In stark contrast to this silent catacomb is the office of the main detective on the case, Inspector Calhoun, as played to the hilt by Donald Pleasence. Verbose, sarcastic and sporting a nasal sneer to make Ken Livingstone resemble Brian Blessed, Pleasence hits the ground running with a load of unimpressed backchat aimed at David Ladd, punctuated by the odd joyless wisecrack, grumpy old man-ism (‘Get yer hair cut!’) and howl against the minor irritations of modern coppering – paperwork and teabags, mostly. (‘Teabags? And I’ve been blaming the Indians!’) So intensive is all this, Pleasence comes over at first like some forgotten music hall turn finally given his star vehicle and furiously making up for verbal lost time.
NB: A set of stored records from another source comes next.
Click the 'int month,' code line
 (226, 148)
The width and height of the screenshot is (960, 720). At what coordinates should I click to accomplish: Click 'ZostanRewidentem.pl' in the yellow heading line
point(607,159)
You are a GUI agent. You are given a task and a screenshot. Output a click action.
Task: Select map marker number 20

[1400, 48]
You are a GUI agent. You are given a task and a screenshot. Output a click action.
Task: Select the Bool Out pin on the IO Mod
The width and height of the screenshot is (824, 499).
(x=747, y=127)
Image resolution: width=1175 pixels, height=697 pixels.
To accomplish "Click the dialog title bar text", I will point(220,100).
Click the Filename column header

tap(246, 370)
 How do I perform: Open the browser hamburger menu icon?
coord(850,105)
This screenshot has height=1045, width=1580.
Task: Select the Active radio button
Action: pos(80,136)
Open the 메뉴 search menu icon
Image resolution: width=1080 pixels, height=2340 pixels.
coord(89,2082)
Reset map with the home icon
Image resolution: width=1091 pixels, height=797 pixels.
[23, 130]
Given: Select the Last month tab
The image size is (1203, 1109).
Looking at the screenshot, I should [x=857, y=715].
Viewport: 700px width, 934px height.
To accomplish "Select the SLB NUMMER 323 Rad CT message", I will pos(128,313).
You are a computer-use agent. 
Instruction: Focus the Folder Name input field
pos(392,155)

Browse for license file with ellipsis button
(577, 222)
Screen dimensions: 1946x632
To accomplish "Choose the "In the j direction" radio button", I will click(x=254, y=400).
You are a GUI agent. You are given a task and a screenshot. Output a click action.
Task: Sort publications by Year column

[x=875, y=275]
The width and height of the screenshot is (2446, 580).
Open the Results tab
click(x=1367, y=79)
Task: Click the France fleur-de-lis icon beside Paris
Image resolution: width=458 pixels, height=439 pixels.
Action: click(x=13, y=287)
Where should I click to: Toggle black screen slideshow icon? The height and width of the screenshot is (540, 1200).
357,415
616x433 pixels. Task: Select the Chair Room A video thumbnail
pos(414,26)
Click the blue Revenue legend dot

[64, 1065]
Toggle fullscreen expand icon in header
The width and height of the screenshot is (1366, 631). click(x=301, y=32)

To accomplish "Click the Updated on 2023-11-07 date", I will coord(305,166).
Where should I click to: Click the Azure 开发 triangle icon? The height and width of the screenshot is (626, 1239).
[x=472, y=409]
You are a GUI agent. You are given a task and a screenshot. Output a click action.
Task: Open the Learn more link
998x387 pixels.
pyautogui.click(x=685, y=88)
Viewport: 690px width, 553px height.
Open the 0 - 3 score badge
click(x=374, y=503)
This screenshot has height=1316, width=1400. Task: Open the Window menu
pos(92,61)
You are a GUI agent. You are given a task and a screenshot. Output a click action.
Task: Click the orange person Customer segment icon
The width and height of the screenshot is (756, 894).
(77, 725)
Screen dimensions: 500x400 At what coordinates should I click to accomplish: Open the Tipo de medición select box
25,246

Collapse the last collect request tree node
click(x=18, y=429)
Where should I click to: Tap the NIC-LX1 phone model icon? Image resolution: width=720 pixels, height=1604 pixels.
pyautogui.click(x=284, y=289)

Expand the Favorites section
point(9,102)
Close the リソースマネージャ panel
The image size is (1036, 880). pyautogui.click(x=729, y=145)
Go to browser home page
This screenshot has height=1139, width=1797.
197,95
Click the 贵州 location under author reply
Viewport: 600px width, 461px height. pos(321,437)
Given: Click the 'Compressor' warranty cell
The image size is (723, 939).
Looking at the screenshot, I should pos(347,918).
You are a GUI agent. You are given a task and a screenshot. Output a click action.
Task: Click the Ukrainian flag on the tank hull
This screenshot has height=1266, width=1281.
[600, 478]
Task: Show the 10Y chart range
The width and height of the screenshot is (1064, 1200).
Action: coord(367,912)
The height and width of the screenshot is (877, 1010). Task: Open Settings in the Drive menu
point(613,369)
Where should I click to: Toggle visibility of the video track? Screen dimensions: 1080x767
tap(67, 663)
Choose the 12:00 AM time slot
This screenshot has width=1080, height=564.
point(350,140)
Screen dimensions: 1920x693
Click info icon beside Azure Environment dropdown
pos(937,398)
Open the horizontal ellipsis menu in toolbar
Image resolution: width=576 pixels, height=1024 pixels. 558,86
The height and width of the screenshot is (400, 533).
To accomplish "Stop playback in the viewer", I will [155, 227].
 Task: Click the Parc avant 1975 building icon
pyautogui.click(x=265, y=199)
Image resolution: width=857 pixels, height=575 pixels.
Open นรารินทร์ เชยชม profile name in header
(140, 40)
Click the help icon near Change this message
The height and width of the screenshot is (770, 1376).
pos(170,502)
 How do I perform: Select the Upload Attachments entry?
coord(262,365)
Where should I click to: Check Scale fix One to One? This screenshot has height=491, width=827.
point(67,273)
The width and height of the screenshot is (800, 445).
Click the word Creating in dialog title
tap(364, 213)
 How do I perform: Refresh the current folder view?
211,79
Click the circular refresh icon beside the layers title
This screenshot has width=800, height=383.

But there’s more to it than that, and as the bodies mount up along with pressure from a supercilious MI5 man (Christopher Lee, turning in a fine day’s work with a brief cameo played entirely down the nose), Calhoun looks less like a bluff cartoon know-all and more like an increasingly knackered copper desperately trying to get the job done. A fantastic scene in which Pleasence, along with his dogged sergeant played by the reliable Norman Rossington, get sloshed in a pub to alleviate the pain of the case, demonstrates this depth to perfection. As Rossington mans the pinball table, Pleasence harangues the time-calling publican with a stream of consciousness rant that veers from music hall comedy drunk turn to very real (and frightening) rage and back again, often within the same garbled sentence. It’s an astonishing performance that would shame most critically acclaimed classic films, never mind a low budget British horror.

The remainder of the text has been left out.